- PROBLEM: Please rewrite all of the material below as a numbered list, leaving out any blank lines.

- GIVEN RECORDS:
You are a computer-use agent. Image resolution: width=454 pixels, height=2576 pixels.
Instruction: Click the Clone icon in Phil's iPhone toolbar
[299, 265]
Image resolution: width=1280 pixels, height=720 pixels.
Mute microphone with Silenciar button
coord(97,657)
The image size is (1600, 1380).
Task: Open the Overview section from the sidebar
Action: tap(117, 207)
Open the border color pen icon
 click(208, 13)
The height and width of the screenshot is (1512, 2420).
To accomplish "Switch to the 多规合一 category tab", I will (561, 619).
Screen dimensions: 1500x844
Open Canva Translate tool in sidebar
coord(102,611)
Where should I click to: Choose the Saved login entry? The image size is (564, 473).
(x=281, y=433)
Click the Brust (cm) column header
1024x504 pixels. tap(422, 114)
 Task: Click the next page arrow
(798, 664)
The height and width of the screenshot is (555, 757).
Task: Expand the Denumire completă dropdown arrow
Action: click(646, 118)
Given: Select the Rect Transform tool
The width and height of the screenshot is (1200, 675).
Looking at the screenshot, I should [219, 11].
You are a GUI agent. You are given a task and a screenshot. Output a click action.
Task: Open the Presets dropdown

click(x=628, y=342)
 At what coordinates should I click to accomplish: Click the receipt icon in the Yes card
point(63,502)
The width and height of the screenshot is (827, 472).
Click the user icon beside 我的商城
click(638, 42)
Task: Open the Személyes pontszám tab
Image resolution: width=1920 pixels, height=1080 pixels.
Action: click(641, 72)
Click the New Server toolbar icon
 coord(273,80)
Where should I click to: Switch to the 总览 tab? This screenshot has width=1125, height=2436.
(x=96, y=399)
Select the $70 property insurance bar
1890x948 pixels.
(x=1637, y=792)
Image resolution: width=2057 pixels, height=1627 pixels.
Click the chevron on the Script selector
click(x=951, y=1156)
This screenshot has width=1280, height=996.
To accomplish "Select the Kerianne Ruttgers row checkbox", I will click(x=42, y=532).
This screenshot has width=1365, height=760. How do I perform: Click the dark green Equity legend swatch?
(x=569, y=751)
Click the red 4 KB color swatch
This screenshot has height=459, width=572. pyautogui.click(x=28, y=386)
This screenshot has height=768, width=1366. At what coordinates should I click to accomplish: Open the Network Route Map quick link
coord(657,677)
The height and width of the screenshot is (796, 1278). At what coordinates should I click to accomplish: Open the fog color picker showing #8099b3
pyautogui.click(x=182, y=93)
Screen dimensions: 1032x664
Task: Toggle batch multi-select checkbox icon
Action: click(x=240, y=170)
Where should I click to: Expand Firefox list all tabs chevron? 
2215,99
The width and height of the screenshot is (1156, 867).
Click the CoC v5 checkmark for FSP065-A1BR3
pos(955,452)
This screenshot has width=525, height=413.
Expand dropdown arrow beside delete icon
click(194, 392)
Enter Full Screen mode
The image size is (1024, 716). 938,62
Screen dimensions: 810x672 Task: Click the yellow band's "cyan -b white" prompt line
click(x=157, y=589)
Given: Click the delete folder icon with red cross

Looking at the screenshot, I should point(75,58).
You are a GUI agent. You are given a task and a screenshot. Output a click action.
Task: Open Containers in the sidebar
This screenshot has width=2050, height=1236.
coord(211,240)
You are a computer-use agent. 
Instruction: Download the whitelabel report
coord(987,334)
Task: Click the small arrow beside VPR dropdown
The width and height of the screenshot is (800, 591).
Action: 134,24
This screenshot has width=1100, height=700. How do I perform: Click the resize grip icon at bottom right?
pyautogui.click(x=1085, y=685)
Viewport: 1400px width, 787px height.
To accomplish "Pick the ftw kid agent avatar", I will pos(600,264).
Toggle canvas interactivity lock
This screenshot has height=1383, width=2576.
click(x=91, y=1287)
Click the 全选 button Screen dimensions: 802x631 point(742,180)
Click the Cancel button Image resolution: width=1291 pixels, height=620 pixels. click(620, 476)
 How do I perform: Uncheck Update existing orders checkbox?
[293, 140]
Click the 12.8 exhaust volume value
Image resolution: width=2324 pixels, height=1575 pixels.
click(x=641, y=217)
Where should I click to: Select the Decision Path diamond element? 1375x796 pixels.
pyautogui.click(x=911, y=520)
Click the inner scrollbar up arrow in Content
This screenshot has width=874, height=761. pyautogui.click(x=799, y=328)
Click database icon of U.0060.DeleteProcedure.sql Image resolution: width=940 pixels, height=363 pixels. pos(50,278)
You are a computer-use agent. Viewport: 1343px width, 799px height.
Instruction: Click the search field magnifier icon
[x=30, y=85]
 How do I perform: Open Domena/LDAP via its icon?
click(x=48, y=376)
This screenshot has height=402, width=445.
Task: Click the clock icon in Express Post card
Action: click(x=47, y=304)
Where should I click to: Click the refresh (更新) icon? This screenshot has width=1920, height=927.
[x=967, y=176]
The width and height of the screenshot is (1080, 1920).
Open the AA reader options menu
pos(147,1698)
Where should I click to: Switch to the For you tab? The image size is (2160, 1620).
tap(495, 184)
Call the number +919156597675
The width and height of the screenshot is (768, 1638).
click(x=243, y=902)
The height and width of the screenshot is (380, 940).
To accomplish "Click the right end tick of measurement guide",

- FULL ANSWER:
1. You are a computer-use agent. Image resolution: width=454 pixels, height=2576 pixels.
2. Instruction: Click the Clone icon in Phil's iPhone toolbar
3. [299, 265]
4. Image resolution: width=1280 pixels, height=720 pixels.
5. Mute microphone with Silenciar button
6. coord(97,657)
7. The image size is (1600, 1380).
8. Task: Open the Overview section from the sidebar
9. Action: tap(117, 207)
10. Open the border color pen icon
11.  click(208, 13)
12. The height and width of the screenshot is (1512, 2420).
13. To accomplish "Switch to the 多规合一 category tab", I will (561, 619).
14. Screen dimensions: 1500x844
15. Open Canva Translate tool in sidebar
16. coord(102,611)
17. Where should I click to: Choose the Saved login entry? The image size is (564, 473).
18. (x=281, y=433)
19. Click the Brust (cm) column header
20. 1024x504 pixels. tap(422, 114)
21.  Task: Click the next page arrow
22. (798, 664)
23. The height and width of the screenshot is (555, 757).
24. Task: Expand the Denumire completă dropdown arrow
25. Action: click(646, 118)
26. Given: Select the Rect Transform tool
27. The width and height of the screenshot is (1200, 675).
28. Looking at the screenshot, I should [219, 11].
29. You are a GUI agent. You are given a task and a screenshot. Output a click action.
30. Task: Open the Presets dropdown
31. click(x=628, y=342)
32.  At what coordinates should I click to accomplish: Click the receipt icon in the Yes card
33. point(63,502)
34. The width and height of the screenshot is (827, 472).
35. Click the user icon beside 我的商城
36. click(638, 42)
37. Task: Open the Személyes pontszám tab
38. Image resolution: width=1920 pixels, height=1080 pixels.
39. Action: click(641, 72)
40. Click the New Server toolbar icon
41.  coord(273,80)
42. Where should I click to: Switch to the 总览 tab? This screenshot has width=1125, height=2436.
43. (x=96, y=399)
44. Select the $70 property insurance bar
45. 1890x948 pixels.
46. (x=1637, y=792)
47. Image resolution: width=2057 pixels, height=1627 pixels.
48. Click the chevron on the Script selector
49. click(x=951, y=1156)
50. This screenshot has width=1280, height=996.
51. To accomplish "Select the Kerianne Ruttgers row checkbox", I will click(x=42, y=532).
52. This screenshot has width=1365, height=760. How do I perform: Click the dark green Equity legend swatch?
53. (x=569, y=751)
54. Click the red 4 KB color swatch
55. This screenshot has height=459, width=572. pyautogui.click(x=28, y=386)
56. This screenshot has height=768, width=1366. At what coordinates should I click to accomplish: Open the Network Route Map quick link
57. coord(657,677)
58. The height and width of the screenshot is (796, 1278). At what coordinates should I click to accomplish: Open the fog color picker showing #8099b3
59. pyautogui.click(x=182, y=93)
60. Screen dimensions: 1032x664
61. Task: Toggle batch multi-select checkbox icon
62. Action: click(x=240, y=170)
63. Where should I click to: Expand Firefox list all tabs chevron? 
64. 2215,99
65. The width and height of the screenshot is (1156, 867).
66. Click the CoC v5 checkmark for FSP065-A1BR3
67. pos(955,452)
68. This screenshot has width=525, height=413.
69. Expand dropdown arrow beside delete icon
70. click(194, 392)
71. Enter Full Screen mode
72. The image size is (1024, 716). 938,62
73. Screen dimensions: 810x672 Task: Click the yellow band's "cyan -b white" prompt line
74. click(x=157, y=589)
75. Given: Click the delete folder icon with red cross
76. Looking at the screenshot, I should point(75,58).
77. You are a GUI agent. You are given a task and a screenshot. Output a click action.
78. Task: Open Containers in the sidebar
79. This screenshot has width=2050, height=1236.
80. coord(211,240)
81. You are a computer-use agent. 
82. Instruction: Download the whitelabel report
83. coord(987,334)
84. Task: Click the small arrow beside VPR dropdown
85. The width and height of the screenshot is (800, 591).
86. Action: 134,24
87. This screenshot has width=1100, height=700. How do I perform: Click the resize grip icon at bottom right?
88. pyautogui.click(x=1085, y=685)
89. Viewport: 1400px width, 787px height.
90. To accomplish "Pick the ftw kid agent avatar", I will pos(600,264).
91. Toggle canvas interactivity lock
92. This screenshot has height=1383, width=2576.
93. click(x=91, y=1287)
94. Click the 全选 button Screen dimensions: 802x631 point(742,180)
95. Click the Cancel button Image resolution: width=1291 pixels, height=620 pixels. click(620, 476)
96.  How do I perform: Uncheck Update existing orders checkbox?
97. [293, 140]
98. Click the 12.8 exhaust volume value
99. Image resolution: width=2324 pixels, height=1575 pixels.
100. click(x=641, y=217)
101. Where should I click to: Select the Decision Path diamond element? 1375x796 pixels.
102. pyautogui.click(x=911, y=520)
103. Click the inner scrollbar up arrow in Content
104. This screenshot has width=874, height=761. pyautogui.click(x=799, y=328)
105. Click database icon of U.0060.DeleteProcedure.sql Image resolution: width=940 pixels, height=363 pixels. pos(50,278)
106. You are a computer-use agent. Viewport: 1343px width, 799px height.
107. Instruction: Click the search field magnifier icon
108. [x=30, y=85]
109.  How do I perform: Open Domena/LDAP via its icon?
110. click(x=48, y=376)
111. This screenshot has height=402, width=445.
112. Task: Click the clock icon in Express Post card
113. Action: click(x=47, y=304)
114. Where should I click to: Click the refresh (更新) icon? This screenshot has width=1920, height=927.
115. [x=967, y=176]
116. The width and height of the screenshot is (1080, 1920).
117. Open the AA reader options menu
118. pos(147,1698)
119. Where should I click to: Switch to the For you tab? The image size is (2160, 1620).
120. tap(495, 184)
121. Call the number +919156597675
122. The width and height of the screenshot is (768, 1638).
123. click(x=243, y=902)
124. The height and width of the screenshot is (380, 940).
125. To accomplish "Click the right end tick of measurement guide",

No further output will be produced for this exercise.